What is needed – Repeat precisely the line in which "Open the サイズ: S size dropdown" occurs and all lines that follow it in the entries below. Pictures must be omitted.

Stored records
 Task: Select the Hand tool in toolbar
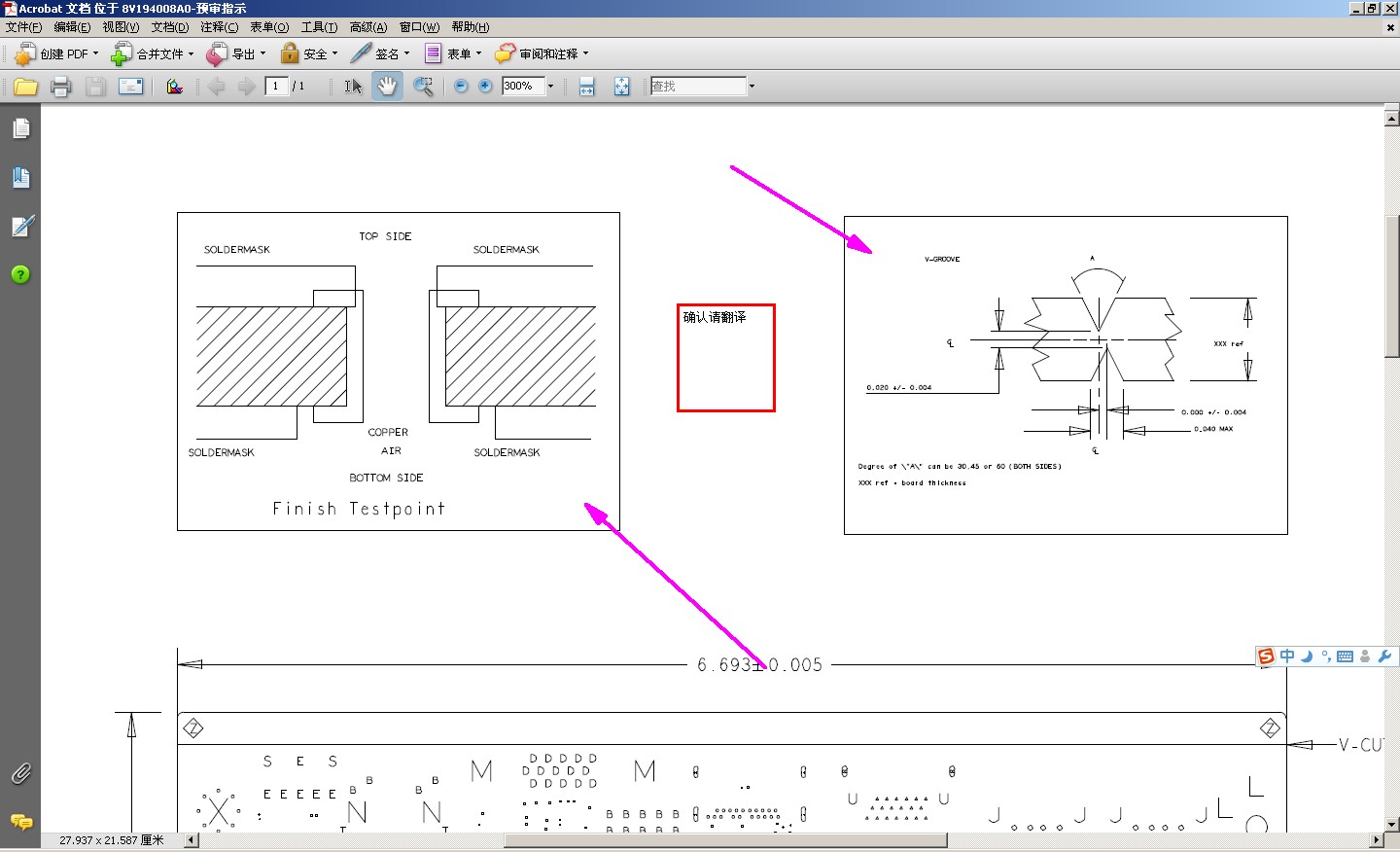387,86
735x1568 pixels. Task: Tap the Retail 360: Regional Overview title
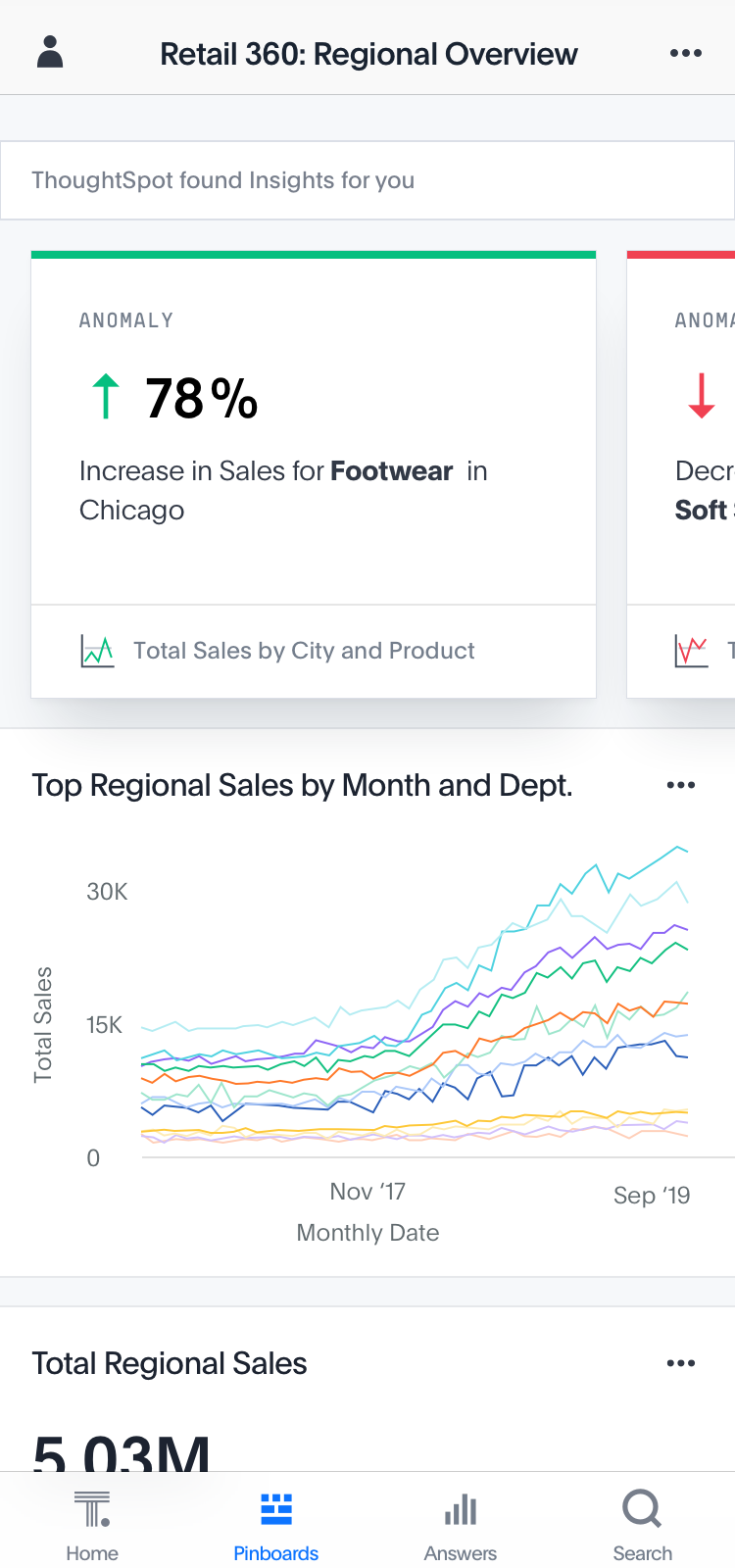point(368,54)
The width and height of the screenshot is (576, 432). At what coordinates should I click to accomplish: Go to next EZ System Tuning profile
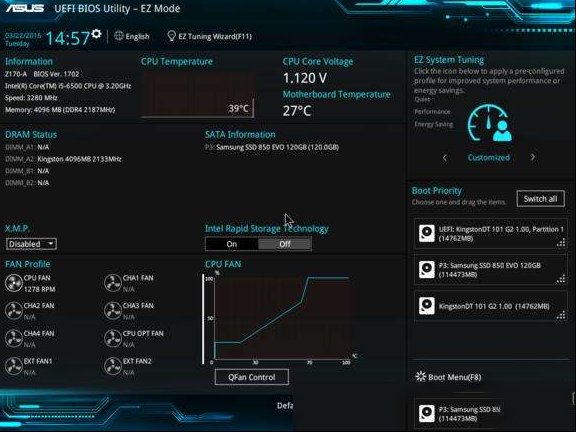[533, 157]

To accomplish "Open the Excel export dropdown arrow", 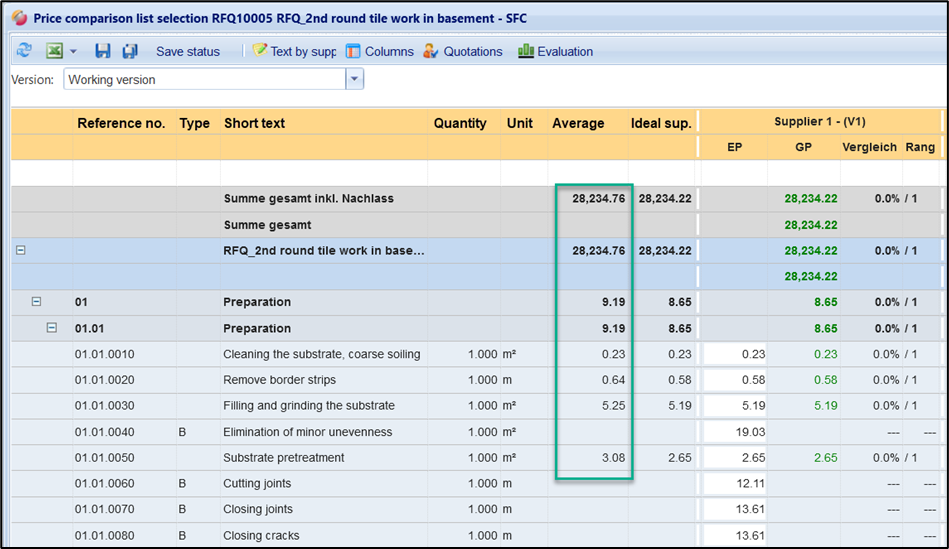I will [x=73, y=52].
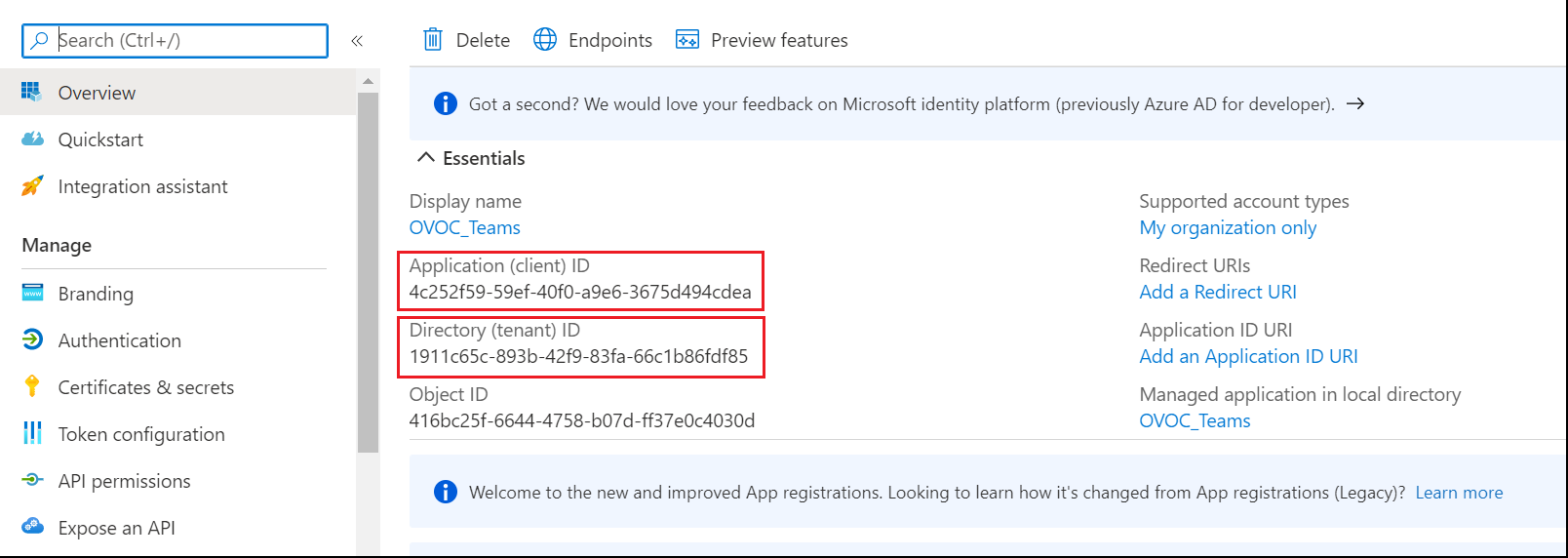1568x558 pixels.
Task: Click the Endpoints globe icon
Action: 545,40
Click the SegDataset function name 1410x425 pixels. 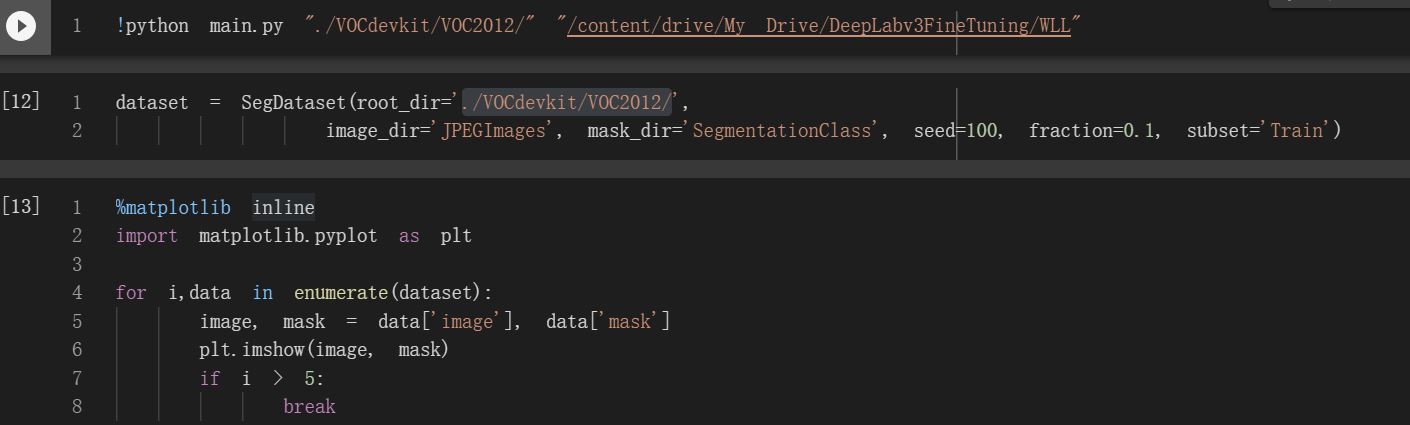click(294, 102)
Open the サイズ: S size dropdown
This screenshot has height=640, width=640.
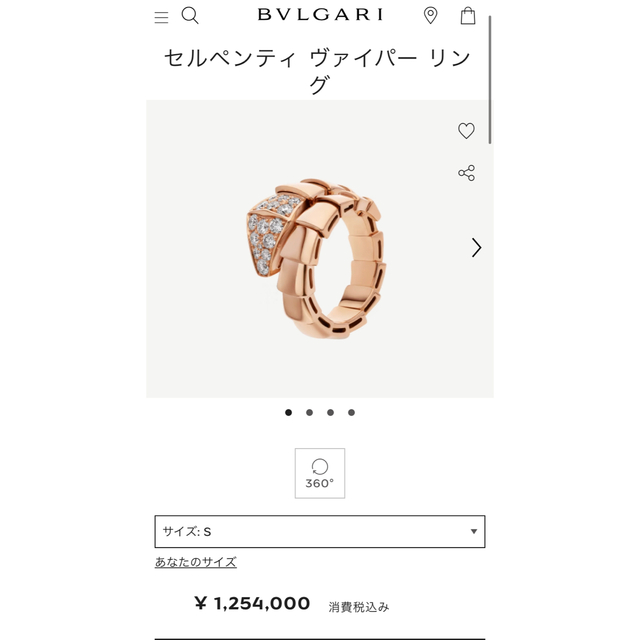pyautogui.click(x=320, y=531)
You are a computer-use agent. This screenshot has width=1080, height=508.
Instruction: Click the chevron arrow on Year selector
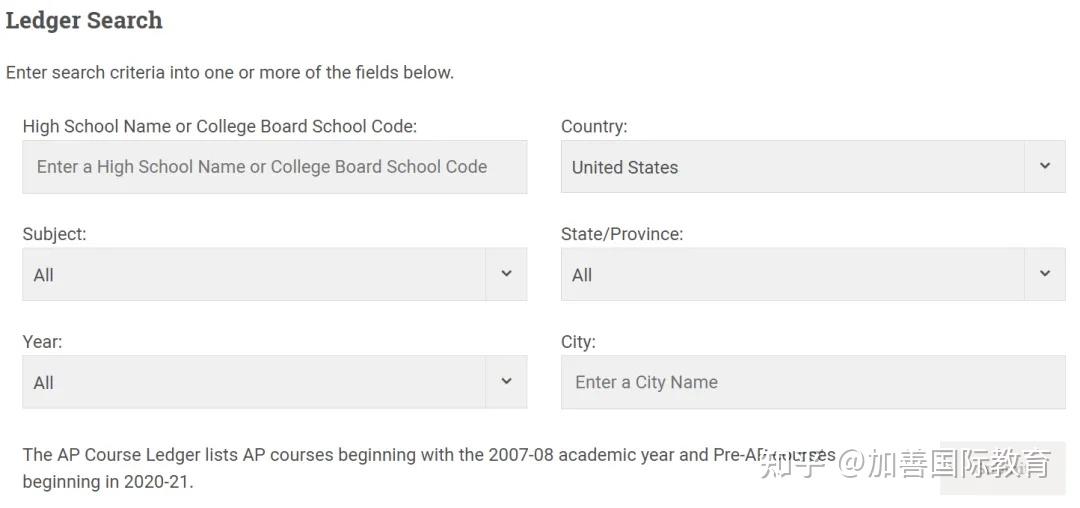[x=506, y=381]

Response –
Open the サイズ: S size dropdown
This screenshot has height=640, width=640.
pyautogui.click(x=320, y=531)
You are a computer-use agent. This screenshot has width=1080, height=508.
Instruction: Click the chevron arrow on Year selector
[x=506, y=381]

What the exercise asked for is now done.